Given the records below, set each one down again exactly as it reads.

★ ★ ★ ★ ★

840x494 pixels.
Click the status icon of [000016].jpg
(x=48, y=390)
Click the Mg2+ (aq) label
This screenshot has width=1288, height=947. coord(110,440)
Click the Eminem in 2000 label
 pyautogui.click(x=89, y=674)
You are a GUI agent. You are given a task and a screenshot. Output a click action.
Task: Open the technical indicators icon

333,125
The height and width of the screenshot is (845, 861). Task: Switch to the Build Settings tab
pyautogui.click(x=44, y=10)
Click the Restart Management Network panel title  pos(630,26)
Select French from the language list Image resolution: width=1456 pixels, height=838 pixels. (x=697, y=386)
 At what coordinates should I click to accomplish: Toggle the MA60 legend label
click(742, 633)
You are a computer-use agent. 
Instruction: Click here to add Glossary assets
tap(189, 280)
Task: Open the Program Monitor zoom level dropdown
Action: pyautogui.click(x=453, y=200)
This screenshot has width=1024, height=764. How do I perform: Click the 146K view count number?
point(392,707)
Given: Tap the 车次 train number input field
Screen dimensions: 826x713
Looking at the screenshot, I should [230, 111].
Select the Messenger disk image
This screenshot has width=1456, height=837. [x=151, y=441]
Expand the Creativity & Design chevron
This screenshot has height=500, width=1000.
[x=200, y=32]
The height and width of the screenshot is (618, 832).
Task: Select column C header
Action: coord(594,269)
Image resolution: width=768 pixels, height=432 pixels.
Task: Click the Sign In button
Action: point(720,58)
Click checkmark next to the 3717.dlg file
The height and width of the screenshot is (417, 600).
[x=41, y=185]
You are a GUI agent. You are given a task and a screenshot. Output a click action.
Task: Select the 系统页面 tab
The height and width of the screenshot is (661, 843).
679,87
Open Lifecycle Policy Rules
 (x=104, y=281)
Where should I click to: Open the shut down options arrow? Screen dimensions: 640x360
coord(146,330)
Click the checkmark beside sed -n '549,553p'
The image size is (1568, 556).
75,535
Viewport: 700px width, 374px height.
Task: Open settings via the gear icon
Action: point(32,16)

★ ★ ★ ★ ★

## Reply:
840x494 pixels.
Click the status icon of [000016].jpg
(x=48, y=390)
Click the Mg2+ (aq) label
This screenshot has width=1288, height=947. coord(110,440)
Click the Eminem in 2000 label
 pyautogui.click(x=89, y=674)
You are a GUI agent. You are given a task and a screenshot. Output a click action.
Task: Open the technical indicators icon

333,125
The height and width of the screenshot is (845, 861). Task: Switch to the Build Settings tab
pyautogui.click(x=44, y=10)
Click the Restart Management Network panel title  pos(630,26)
Select French from the language list Image resolution: width=1456 pixels, height=838 pixels. (x=697, y=386)
 At what coordinates should I click to accomplish: Toggle the MA60 legend label
click(742, 633)
You are a computer-use agent. 
Instruction: Click here to add Glossary assets
tap(189, 280)
Task: Open the Program Monitor zoom level dropdown
Action: pyautogui.click(x=453, y=200)
This screenshot has width=1024, height=764. How do I perform: Click the 146K view count number?
point(392,707)
Given: Tap the 车次 train number input field
Screen dimensions: 826x713
Looking at the screenshot, I should [230, 111].
Select the Messenger disk image
This screenshot has width=1456, height=837. [x=151, y=441]
Expand the Creativity & Design chevron
This screenshot has height=500, width=1000.
[x=200, y=32]
The height and width of the screenshot is (618, 832).
Task: Select column C header
Action: coord(594,269)
Image resolution: width=768 pixels, height=432 pixels.
Task: Click the Sign In button
Action: point(720,58)
Click checkmark next to the 3717.dlg file
The height and width of the screenshot is (417, 600).
[x=41, y=185]
You are a GUI agent. You are given a task and a screenshot. Output a click action.
Task: Select the 系统页面 tab
The height and width of the screenshot is (661, 843).
679,87
Open Lifecycle Policy Rules
 (x=104, y=281)
Where should I click to: Open the shut down options arrow? Screen dimensions: 640x360
coord(146,330)
Click the checkmark beside sed -n '549,553p'
The image size is (1568, 556).
75,535
Viewport: 700px width, 374px height.
Task: Open settings via the gear icon
Action: point(32,16)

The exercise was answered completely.